While he was speaking about the US experience, the message is that institutions such as central banks have to have independence, but they also need to be accountable. His comments come as central banks around the world, including the RBA, are doubling down on efforts to stamp out inflation following ultra-loose settings during the pandemic. With a series of consecutive rate hikes, central banks are coming under political heat.
“In any democracy, a central bank has to be accountable. I’m sorry, it just has to be,” Waller told the UBS Australasia Conference.
“So the way I’ve always thought of this was congress gives me the goals – then they give me the freedom to pursue and meet those goals without interference. That’s what we mean by independence, we have instrument independence, but we do not have goal independence.
“The (Fed) chair goes up to congress and has to be accountable for what we’ve done and what’s happened. So I view this all as just part of the true aspect of this need to have an independent but accountable central bank.”
The RBA review, headed by former Bank of Canada deputy governor Carolyn Wilkins, is considering whether the central bank’s objectives around financial stability are fit for the times, including the 2-3 per cent inflation target. The review is scheduled to hand its report to the Treasurer by March.
Value trap
As shareholders prepare for a heated AGL annual meeting on Tuesday, JPMorgan energy analyst Mark Busuttil declared that Mike Cannon-Brookes may have destroyed value when he forced the energy major to abandon the split of its generation and retail businesses. Remember, Brookfield for a short time was a bid partner with Cannon-Brookes for AGL, before walking away.
Cannon-Brookes now has a stake of a little over 11 per cent in AGL. This is enough to represent a blocking stake in any future takeover as well as just enough to be a significant agitator to the AGL board. Ahead of the annual meeting, AGL’s board has supported the addition of one of Cannon-Brookes’ board candidates. He put forward four in total.
Looking at AGL through the lens of Origin’s $18.4bn takeover bid from Brookfield and US energy investor EIG, Busuttil says AGL is worth $11-$12 a share. This compares to $7.70 currently, and would give AGL a valuation of $6.85bn-$7.47bn.
He says AGL has an equivalent-sized energy markets business as Origin, although AGL has significantly better profitability in its electricity portfolio and longer-dated generation assets.
However, a major difference between Origin and AGL is the stability of the management team and the boardroom, which carries a takeover premium.

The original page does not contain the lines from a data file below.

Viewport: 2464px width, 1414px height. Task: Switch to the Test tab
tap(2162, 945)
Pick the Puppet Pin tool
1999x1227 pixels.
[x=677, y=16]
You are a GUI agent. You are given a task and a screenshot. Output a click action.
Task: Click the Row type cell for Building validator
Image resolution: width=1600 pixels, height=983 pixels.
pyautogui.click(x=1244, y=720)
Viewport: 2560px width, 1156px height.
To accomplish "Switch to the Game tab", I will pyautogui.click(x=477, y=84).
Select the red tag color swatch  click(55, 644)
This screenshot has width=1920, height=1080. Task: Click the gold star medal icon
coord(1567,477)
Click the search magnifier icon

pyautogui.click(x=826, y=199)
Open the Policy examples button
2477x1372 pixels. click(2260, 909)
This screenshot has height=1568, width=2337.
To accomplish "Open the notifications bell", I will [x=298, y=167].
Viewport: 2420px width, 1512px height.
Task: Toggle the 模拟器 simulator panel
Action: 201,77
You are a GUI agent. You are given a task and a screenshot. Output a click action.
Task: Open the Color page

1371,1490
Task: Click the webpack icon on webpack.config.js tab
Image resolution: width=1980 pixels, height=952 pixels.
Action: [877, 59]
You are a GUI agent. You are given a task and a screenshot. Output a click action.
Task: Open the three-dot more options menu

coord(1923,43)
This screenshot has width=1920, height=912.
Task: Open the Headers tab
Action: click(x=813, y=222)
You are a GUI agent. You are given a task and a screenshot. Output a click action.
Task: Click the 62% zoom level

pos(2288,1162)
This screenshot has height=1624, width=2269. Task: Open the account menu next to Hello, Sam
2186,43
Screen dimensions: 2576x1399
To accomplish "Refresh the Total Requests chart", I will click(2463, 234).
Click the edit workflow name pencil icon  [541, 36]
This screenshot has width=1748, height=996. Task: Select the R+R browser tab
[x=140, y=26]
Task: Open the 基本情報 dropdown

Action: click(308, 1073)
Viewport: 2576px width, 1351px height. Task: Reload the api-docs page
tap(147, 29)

Brookfield is paying up for long-term management and planning. Even under the likely situation that CEO Frank Calabria exited after any takeover, there has been consistency in Origin’s operational executives. This compares to the high turnover over the past four years at AGL. In addition the boardroom upheaval at AGL has been immense, putting the energy generator years behind in planning a transition strategy.